A Florida prosecutor announced Thursday that his office will not pursue a misdemeanor battery charge against Republican presidential candidate Donald Trump's campaign manager over allegations he grabbed the arm of a reporter.

Palm Beach County State Attorney David Aronberg confirmed the decision at a press conference, saying there was not sufficient evidence to pursue the charge against Corey Lewandowski. Local police had charged him last month after reporter Michelle Fields accused him of grabbing her as she tried to speak to Trump.

Aronberg said the police were “well within their authority” to bring that charge but there is a “higher” standard for his office to pursue it.

“It is not strong enough to meet the legal burden of a reasonable likelihood of conviction,” he said.

Further, he said that Fields, at the time of the incident, had been directed toward the back of the room along with other media members.

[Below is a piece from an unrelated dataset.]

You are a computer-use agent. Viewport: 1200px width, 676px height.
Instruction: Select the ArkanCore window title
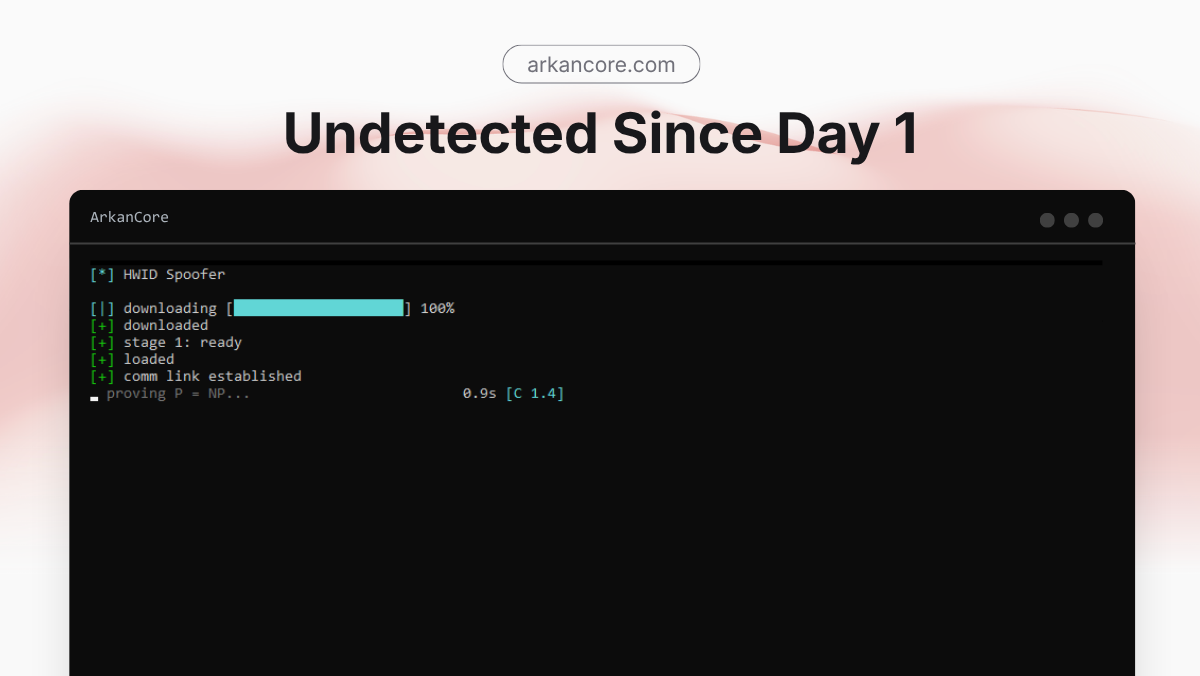pos(129,217)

She later approached the candidate and “brushed or touched” Trump’s arm, he said. It was at this point that Lewandowski “grabbed” Fields’ arm and pulled her away, he said.

Trump campaign social media director Dan Scavino earlier had posted on his Facebook page that the charge would not be pressed against Lewandowski.

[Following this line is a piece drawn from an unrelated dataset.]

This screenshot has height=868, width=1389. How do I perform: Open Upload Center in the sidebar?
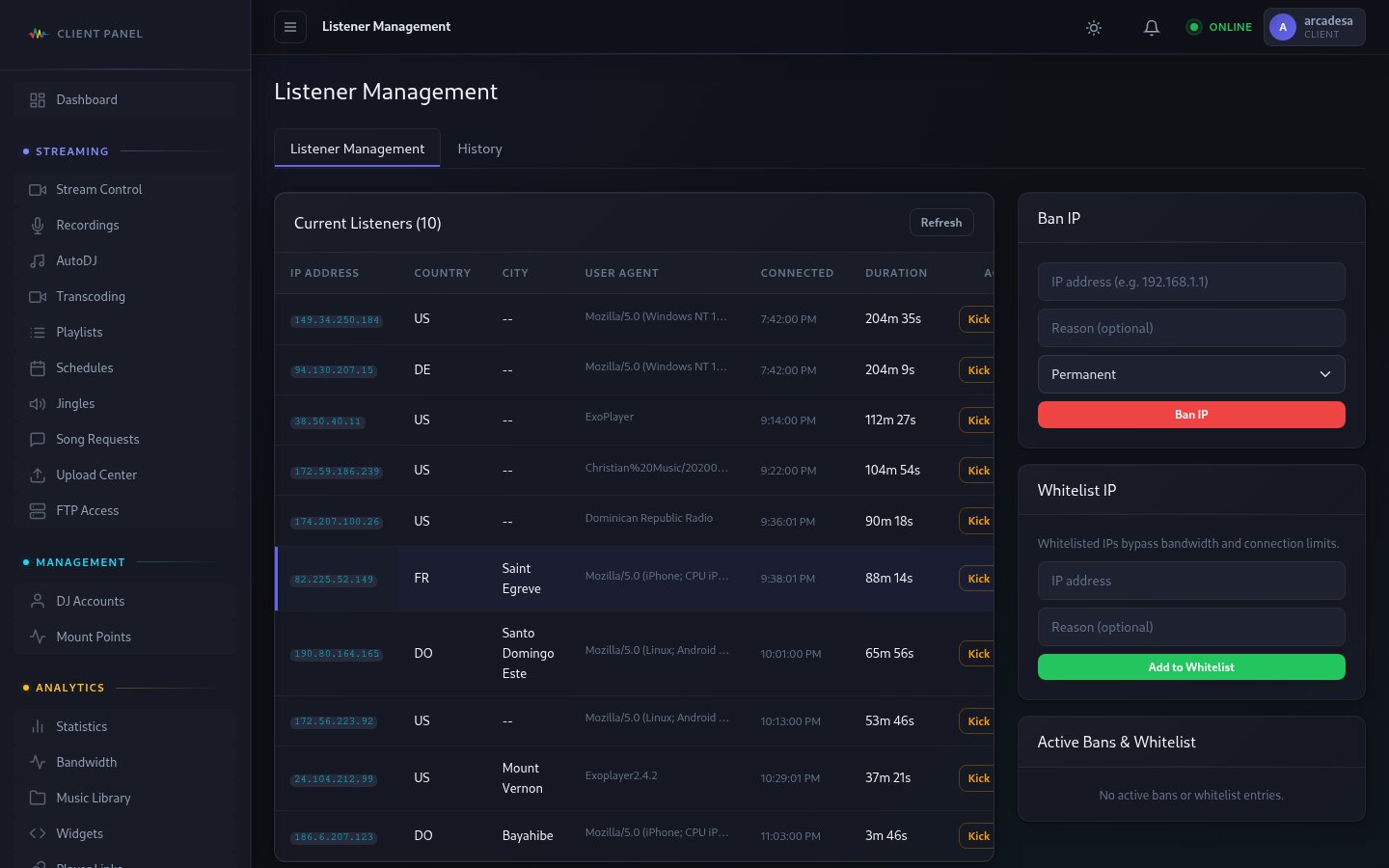click(x=96, y=475)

The Trump campaign said the matter was now "concluded."

"Corey Lewandowski is gratified by the decision to drop the misdemeanor charge and appreciates the thoughtful consideration and professionalism by the Palm Beach State Attorney and his staff who carefully reviewed this matter, as well as Mr. Trump’s loyalty and the support of his colleagues and family during this time," the statement said. "The matter is now concluded."

The decision not to prosecute Lewandowski was first reported by Politico.

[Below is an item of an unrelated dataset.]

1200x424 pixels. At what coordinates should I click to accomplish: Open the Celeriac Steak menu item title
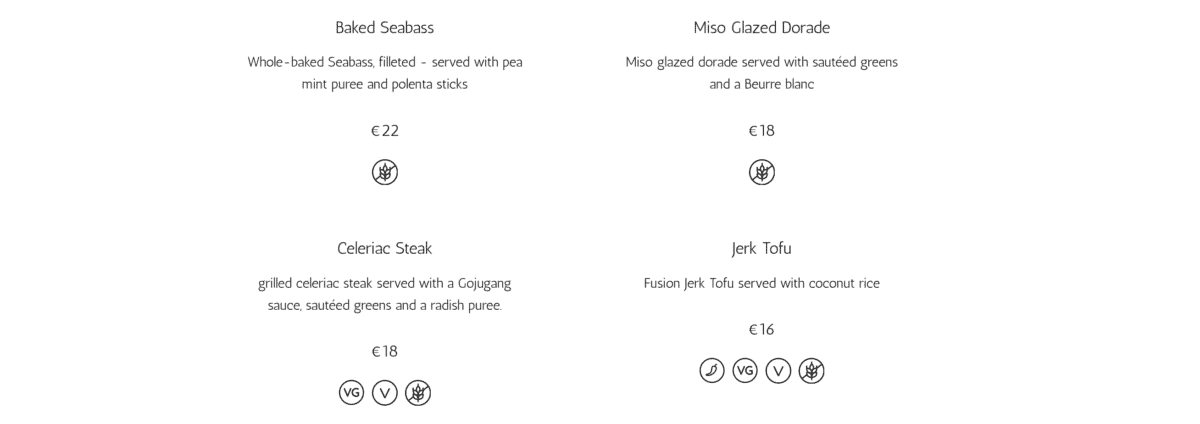(385, 248)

The incident occurred after a March 8 press conference at the Trump National Golf Club in Jupiter, Fla., where Lewandowski was accused by Fields, a reporter for Breitbart at the time, of grabbing her arm as she asked the Republican front-runner a question.

Lewandowski initially denied the incident had taken place.

However, the Jupiter Police Department obtained video from the ballroom that it said paralleled Fields' version of events, and subsequently charged Lewandowski.

The police report says Lewandowski "grabbed Fields left arm with his right hand, causing her to turn and step back."

Fields told Fox News' Megyn Kelly in a "Kelly File" interview Wednesday night that she is planning to pursue a civil case against Lewandowski for defamation.

She also responded in a series of tweets on reports that Lewandowski won't be charged.

Lewandowski, speaking with Fox News' Sean Hannity, expressed appreciation for Trump's "loyalty" throughout the case.

It was "a three-second incident that I don't recall that has really taken over a big piece of my life," Lewandowski said.

He also said he would forgive and be open to meeting with Fields in the future, when asked by Hannity.

Trump has staunchly defended his campaign manager after he was charged, as the Republican front-runner suggested the reporter could have been perceived as a threat.

“She's grabbing my arm. She's not supposed to. She broke through Secret Service, she is asking questions,” Trump told Fox News last month. “She's got a pen in her arm, which she's not supposed to have. It shows that she's a very aggressive person who is grabbing at me and touching me. Maybe I should file charges against her.”

If reporter Michelle Fields really had fallen, Trump said, “He would have been fired before she even got up.”